#### Data to use

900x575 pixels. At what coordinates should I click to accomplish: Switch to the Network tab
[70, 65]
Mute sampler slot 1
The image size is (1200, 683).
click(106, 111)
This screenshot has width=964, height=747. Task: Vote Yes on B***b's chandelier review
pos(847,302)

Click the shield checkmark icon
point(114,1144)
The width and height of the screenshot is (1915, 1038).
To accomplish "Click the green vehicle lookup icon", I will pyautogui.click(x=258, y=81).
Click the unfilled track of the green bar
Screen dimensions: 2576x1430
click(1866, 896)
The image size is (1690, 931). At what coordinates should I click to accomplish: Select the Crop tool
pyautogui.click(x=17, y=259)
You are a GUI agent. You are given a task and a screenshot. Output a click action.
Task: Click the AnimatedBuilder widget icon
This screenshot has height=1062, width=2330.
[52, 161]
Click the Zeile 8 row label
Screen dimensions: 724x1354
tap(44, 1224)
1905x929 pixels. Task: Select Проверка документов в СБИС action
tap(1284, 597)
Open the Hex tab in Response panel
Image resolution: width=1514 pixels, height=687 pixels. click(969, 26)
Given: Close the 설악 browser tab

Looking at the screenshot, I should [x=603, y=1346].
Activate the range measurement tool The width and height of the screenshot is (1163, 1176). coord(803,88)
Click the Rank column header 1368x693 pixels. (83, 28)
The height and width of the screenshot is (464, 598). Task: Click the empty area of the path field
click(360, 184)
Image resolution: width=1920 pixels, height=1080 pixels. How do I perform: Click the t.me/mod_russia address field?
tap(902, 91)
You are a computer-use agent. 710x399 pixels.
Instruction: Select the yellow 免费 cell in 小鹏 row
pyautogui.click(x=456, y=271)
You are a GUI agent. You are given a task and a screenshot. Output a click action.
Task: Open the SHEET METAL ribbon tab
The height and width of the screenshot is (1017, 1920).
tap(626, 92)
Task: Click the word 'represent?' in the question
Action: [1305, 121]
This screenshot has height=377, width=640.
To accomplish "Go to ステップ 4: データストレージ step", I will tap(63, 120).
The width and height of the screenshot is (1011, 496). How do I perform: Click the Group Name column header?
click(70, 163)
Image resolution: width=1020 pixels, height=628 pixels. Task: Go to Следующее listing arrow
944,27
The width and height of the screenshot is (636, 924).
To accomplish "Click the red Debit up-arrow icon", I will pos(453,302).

########

→ **Task directions**:
Rewrite the stretch from the start of the records through the line containing "pos(847,302)", replacing "Network" with "Console" and keeping everything else the same.

→ **Exercise result**:
900x575 pixels. At what coordinates should I click to accomplish: Switch to the Console tab
[70, 65]
Mute sampler slot 1
The image size is (1200, 683).
click(106, 111)
This screenshot has width=964, height=747. Task: Vote Yes on B***b's chandelier review
pos(847,302)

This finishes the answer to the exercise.